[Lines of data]
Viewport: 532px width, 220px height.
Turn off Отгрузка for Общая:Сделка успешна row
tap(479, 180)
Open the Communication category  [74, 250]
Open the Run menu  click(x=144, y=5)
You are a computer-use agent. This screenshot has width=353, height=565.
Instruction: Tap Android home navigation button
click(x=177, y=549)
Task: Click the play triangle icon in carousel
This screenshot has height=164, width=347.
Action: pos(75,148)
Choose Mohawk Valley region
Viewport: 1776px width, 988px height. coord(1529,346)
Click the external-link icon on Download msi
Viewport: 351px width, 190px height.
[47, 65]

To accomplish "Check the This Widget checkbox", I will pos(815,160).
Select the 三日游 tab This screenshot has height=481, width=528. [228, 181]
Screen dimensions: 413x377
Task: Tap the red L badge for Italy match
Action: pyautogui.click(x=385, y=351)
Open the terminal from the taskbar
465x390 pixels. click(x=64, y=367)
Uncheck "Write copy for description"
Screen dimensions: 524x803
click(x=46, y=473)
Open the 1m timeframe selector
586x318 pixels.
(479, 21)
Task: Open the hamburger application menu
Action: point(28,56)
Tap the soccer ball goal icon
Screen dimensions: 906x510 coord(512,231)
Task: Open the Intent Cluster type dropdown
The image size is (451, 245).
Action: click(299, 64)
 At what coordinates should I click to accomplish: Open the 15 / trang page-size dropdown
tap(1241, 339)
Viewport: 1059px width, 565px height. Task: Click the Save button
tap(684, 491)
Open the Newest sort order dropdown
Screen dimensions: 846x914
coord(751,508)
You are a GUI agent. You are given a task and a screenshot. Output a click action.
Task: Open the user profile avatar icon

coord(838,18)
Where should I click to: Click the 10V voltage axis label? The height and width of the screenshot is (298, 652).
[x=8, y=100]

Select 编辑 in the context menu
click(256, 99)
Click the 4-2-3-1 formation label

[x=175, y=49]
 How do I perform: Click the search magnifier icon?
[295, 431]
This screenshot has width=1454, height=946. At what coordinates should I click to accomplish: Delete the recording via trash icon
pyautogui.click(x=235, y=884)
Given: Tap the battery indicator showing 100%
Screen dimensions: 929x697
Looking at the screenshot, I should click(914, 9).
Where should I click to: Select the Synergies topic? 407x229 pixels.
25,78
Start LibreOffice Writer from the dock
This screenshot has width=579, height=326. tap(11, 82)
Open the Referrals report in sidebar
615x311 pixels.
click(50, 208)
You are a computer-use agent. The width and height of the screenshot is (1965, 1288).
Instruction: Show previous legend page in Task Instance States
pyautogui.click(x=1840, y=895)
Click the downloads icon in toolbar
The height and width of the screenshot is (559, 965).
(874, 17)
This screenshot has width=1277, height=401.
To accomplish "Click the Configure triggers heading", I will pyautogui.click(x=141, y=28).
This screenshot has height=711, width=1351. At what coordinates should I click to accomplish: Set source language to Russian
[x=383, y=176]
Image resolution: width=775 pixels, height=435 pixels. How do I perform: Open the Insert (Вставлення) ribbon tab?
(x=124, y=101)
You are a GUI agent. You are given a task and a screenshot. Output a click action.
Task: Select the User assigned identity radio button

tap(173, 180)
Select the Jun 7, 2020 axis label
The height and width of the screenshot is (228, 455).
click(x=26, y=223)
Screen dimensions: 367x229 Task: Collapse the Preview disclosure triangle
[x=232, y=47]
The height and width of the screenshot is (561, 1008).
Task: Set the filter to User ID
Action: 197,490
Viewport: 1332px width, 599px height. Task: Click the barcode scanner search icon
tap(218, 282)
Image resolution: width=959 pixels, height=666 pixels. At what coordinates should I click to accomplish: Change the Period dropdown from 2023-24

(THE REQUEST):
Copy every one of the lines of data above, character for character, changing nothing.

(ANSWER):
Viewport: 532px width, 220px height.
Turn off Отгрузка for Общая:Сделка успешна row
tap(479, 180)
Open the Communication category  [74, 250]
Open the Run menu  click(x=144, y=5)
You are a computer-use agent. This screenshot has width=353, height=565.
Instruction: Tap Android home navigation button
click(x=177, y=549)
Task: Click the play triangle icon in carousel
This screenshot has height=164, width=347.
Action: pos(75,148)
Choose Mohawk Valley region
Viewport: 1776px width, 988px height. coord(1529,346)
Click the external-link icon on Download msi
Viewport: 351px width, 190px height.
[47, 65]

To accomplish "Check the This Widget checkbox", I will pos(815,160).
Select the 三日游 tab This screenshot has height=481, width=528. [228, 181]
Screen dimensions: 413x377
Task: Tap the red L badge for Italy match
Action: pyautogui.click(x=385, y=351)
Open the terminal from the taskbar
465x390 pixels. click(x=64, y=367)
Uncheck "Write copy for description"
Screen dimensions: 524x803
click(x=46, y=473)
Open the 1m timeframe selector
586x318 pixels.
(479, 21)
Task: Open the hamburger application menu
Action: point(28,56)
Tap the soccer ball goal icon
Screen dimensions: 906x510 coord(512,231)
Task: Open the Intent Cluster type dropdown
The image size is (451, 245).
Action: click(299, 64)
 At what coordinates should I click to accomplish: Open the 15 / trang page-size dropdown
tap(1241, 339)
Viewport: 1059px width, 565px height. Task: Click the Save button
tap(684, 491)
Open the Newest sort order dropdown
Screen dimensions: 846x914
coord(751,508)
You are a GUI agent. You are given a task and a screenshot. Output a click action.
Task: Open the user profile avatar icon

coord(838,18)
Where should I click to: Click the 10V voltage axis label? The height and width of the screenshot is (298, 652).
[x=8, y=100]

Select 编辑 in the context menu
click(256, 99)
Click the 4-2-3-1 formation label

[x=175, y=49]
 How do I perform: Click the search magnifier icon?
[295, 431]
This screenshot has width=1454, height=946. At what coordinates should I click to accomplish: Delete the recording via trash icon
pyautogui.click(x=235, y=884)
Given: Tap the battery indicator showing 100%
Screen dimensions: 929x697
Looking at the screenshot, I should click(914, 9).
Where should I click to: Select the Synergies topic? 407x229 pixels.
25,78
Start LibreOffice Writer from the dock
This screenshot has width=579, height=326. tap(11, 82)
Open the Referrals report in sidebar
615x311 pixels.
click(50, 208)
You are a computer-use agent. The width and height of the screenshot is (1965, 1288).
Instruction: Show previous legend page in Task Instance States
pyautogui.click(x=1840, y=895)
Click the downloads icon in toolbar
The height and width of the screenshot is (559, 965).
(874, 17)
This screenshot has width=1277, height=401.
To accomplish "Click the Configure triggers heading", I will pyautogui.click(x=141, y=28).
This screenshot has height=711, width=1351. At what coordinates should I click to accomplish: Set source language to Russian
[x=383, y=176]
Image resolution: width=775 pixels, height=435 pixels. How do I perform: Open the Insert (Вставлення) ribbon tab?
(x=124, y=101)
You are a GUI agent. You are given a task and a screenshot. Output a click action.
Task: Select the User assigned identity radio button

tap(173, 180)
Select the Jun 7, 2020 axis label
The height and width of the screenshot is (228, 455).
click(x=26, y=223)
Screen dimensions: 367x229 Task: Collapse the Preview disclosure triangle
[x=232, y=47]
The height and width of the screenshot is (561, 1008).
Task: Set the filter to User ID
Action: 197,490
Viewport: 1332px width, 599px height. Task: Click the barcode scanner search icon
tap(218, 282)
Image resolution: width=959 pixels, height=666 pixels. At what coordinates should I click to accomplish: Change the Period dropdown from 2023-24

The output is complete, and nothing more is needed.